There are myriad reasons for both the prevalence of lung cancer among women and the high death rate from the disease, health professionals said.

The main culprit, predictably, is smoking.

“If you ask me for the top 10 causes for lung cancer, I’d say nine of them are smoking,” said Patel.

Nearly one out of five women smoke, and many more are former smokers, she noted.

“The risk of developing lung cancer remains for 20 years after quitting, and then the risk drops by half,” said Viviana Simon, director of scientific affairs for the Society for Women’s Health Research, in Washington, D.C.

But for women, there are other factors linked to the disease that are gender-based, she said.

Non-smoking women are more likely to get lung cancer than non-smoking men, Simon said. More women than men develop small-cell lung cancer, which is more aggressive than other lung cancers and harder to cure. There is some evidence that men’s and women’s hormonal differences could affect the course of the disease. And women, no matter what stage of lung cancer they have, live longer than men at the same stage of disease, she said.

Yet there’s little research into why these gender differences exist and what they could mean for treatment of the disease.

“There has to be more awareness in the scientific community, the clinical community and the public about the dangers of lung cancer and the differences in prevalence and risk for women and men,” Simon said.

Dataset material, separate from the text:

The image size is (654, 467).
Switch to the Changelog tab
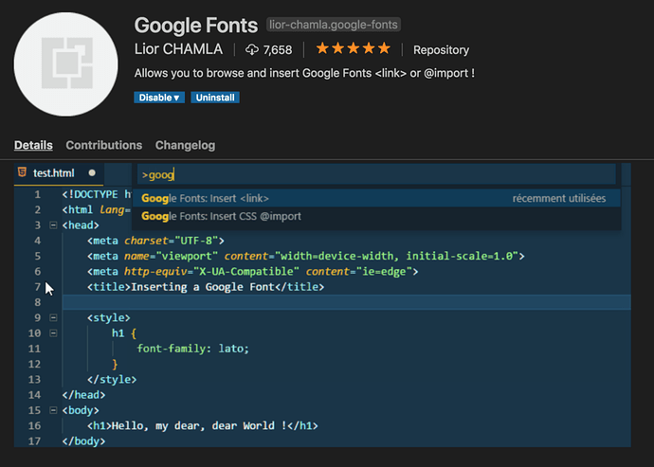pyautogui.click(x=185, y=145)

Research into lung cancer is negligible compared to other cancers, Patel said, with only $1,300 spent on research per patient death from lung cancer. This compares to $30,000 per patient with HIV, $18,000 per breast cancer patient, and $10,000 per prostate cancer patient, she said.

This is partly because there are fewer survivors of lung cancer to lobby for a cure for the disease. But there’s also a cultural bias against lung cancer patients who smoke — that they brought the disease on themselves, Patel said, adding women tend to be particularly susceptible to this line of thought.

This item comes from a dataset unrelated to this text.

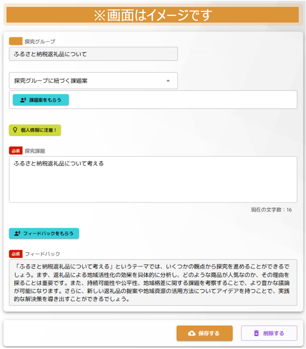Focus the 探究グループ name field
306x349 pixels.
tap(93, 54)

“Women who have smoked marginalize themselves,” Patel said. This sense of guilt often leads them to be lax about their health care, and to think they’re getting what they deserve.

“I say to my patients that they made one bad choice, but I don’t think anyone would say that one bad choice means they deserve cancer,” she said.

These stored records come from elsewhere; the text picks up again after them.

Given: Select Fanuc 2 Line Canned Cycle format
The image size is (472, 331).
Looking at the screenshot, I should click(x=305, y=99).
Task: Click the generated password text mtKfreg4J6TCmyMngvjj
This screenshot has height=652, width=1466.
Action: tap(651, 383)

Both Patel and Simon said more research is needed if lung cancer deaths are to be reduced. Presently, there are few reliable screening techniques for early detection. And while there are some promising new drugs to treat the disease — Iressa and Tarceva are two that are effective, especially for women — more science needs to be applied to the task of a cure, Patel said.

In the meantime, Patel recommends that women become more proactive about their risk for lung cancer, even if they don’t smoke or have never smoked.

“If women feel a lump in their breast, they go to the doctor quickly,” she said, and the same sound approach should apply to lung cancer risk.

Patel recommends paying attention to a cough. Coughs can signal lots of problems, from post nasal drip to a cold. But a cough that “changes character” in any way, in frequency or severity, means you should see a doctor. Similarly if you have shortness of breath, are awakened at night by coughing or have blood in your sputum, you should see a doctor and tell him about your concerns, she said.